Поболтав еще несколько минут, милорд со своим другом покинули мистера
Снэффла и направились в "Риджент".
- Ну здогово! Чегт побеги! - ликовал его светлость, надрываясь от
хохота. - Поезжайте в моей карете. Возьмите Лангли. Черт побери! За это
стоит заплатить тысячу фунтов!
В субботу ровно в десять часов утра мистер Вулси вошел к мистеру
Эглантайну, держа под мышкой сверток, завязанный в желтый платок. В этом
свертке заключался самый прекрасный и самый элегантный сюртук, какой
когда-либо доводилось носить джентльмену. Он сидел на Эглантайне как
облитой, нигде не морщил, и был такого совершенного покроя, что Эглантайн, с
удовольствием любуясь собой в зеркале, решил, что в таком сюртуке он похож
на мужественного, благородного, чистокровного джентльмена, по меньшей мере
на подполковника.
- Вы полный мужчина, Эглантайн, - проговорил портной, не менее
парфюмера восхищенный собственной работой - с этим ничего не поделаешь, но
теперь, сэр, вы, во всяком случае, больше походите на Геркулеса, чем на
Фальстафа, и если платье может сделать джентльмена, то вы - джентльмен. Я бы
советовал вам завязать ваш голубой галстук чуть пониже и убрать с брюк
нашивки. Оденьтесь построже. Ничего кричащего. Простой жилет, темные брюки,
черный шейный платок, черная шляпа, - и даю голову на отсечение, что завтра
во всей Европе не найдется человека, одетого лучше вас.

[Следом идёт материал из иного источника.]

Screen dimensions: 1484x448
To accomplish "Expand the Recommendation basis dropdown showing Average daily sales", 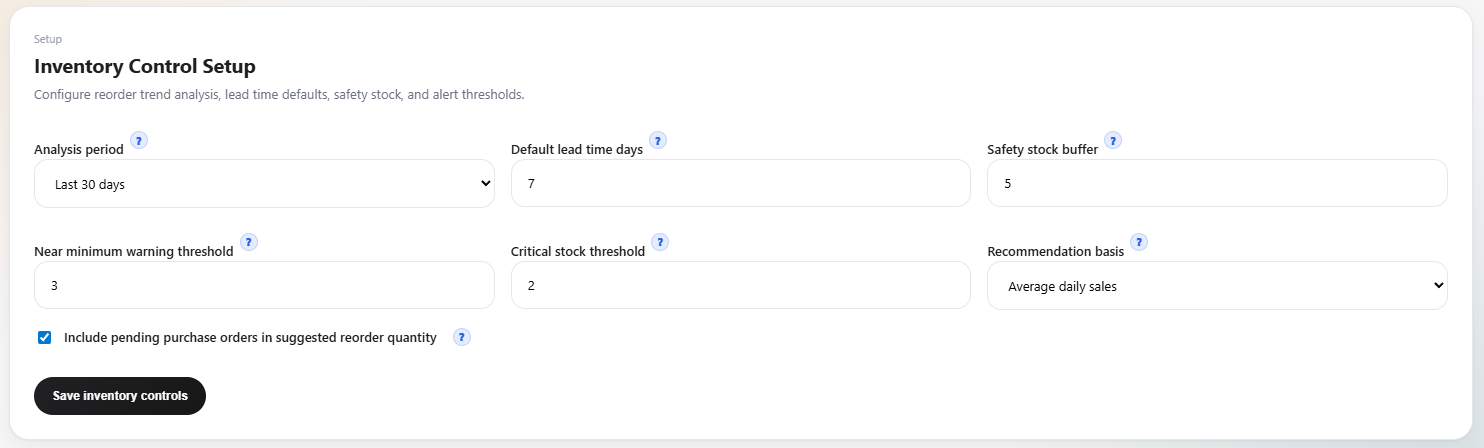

- Благодарю вас, Вулси, благодарю вас, дорогой сэр, - говорил
очарованный парфюмер, - а теперь я попрошу вас примерить вот это.
Парик был изготовлен с не меньшим мастерством. Он не был в том пышном
стиле, который так любил сам мистер Эглантайн, - как выражался парфюмер, это
была "простая и скромная шевелюра".
- Можно подумать, мистер Вулси, что они всю жизнь росли у вас на
голове, никому и в голову не придет, что это не ваш естественный цвет
(мистер Вулси покраснел). Теперь вы выглядите на десять лет моложе, и не
вздумайте больше напяливать ваше воронье гнездо.
Вулси посмотрел в зеркало и тоже остался доволен. Соперники пожали друг
другу руки и тотчас же стали друзьями, а парфюмер от полноты чувств
рассказал портному о своих планах на завтрашний день и пригласил его
отобедать вместе со всеми в "Звезде и Подвязке", предложив Вулси место в
коляске.
- А может, хотите поехать верхом? - с необыкновенно важным видом
спросил Эглантайн. - Снэффл посадит вас на лошадь, и если вы захотите, мы
можем поехать по обе стороны коляски.
Но Вулси скромно признался, что он плохой наездник, и с радостью принял
предложенное ему место в коляске с условием, что половину всех расходов на
эту увеселительную поездку он возьмет на себя. Его предложение было принято,
и джентльмены расстались с тем, чтобы вечером встретиться в клубе, где все
были поражены установившимся между ними дружеским тоном.
Вечером в клубе мистер Снэффл повторил мистеру Вулси предложение
парфюмера, заметив, что раз Эглантайн собирается ехать на "Императоре", то и
Вулси непременно должен ехать верхом. Но портной снова отказался, смиренно
признавшись, что ему еще никогда не приходилось садиться на лошадь и что он
во всех отношениях предпочитает верховой езде коляску.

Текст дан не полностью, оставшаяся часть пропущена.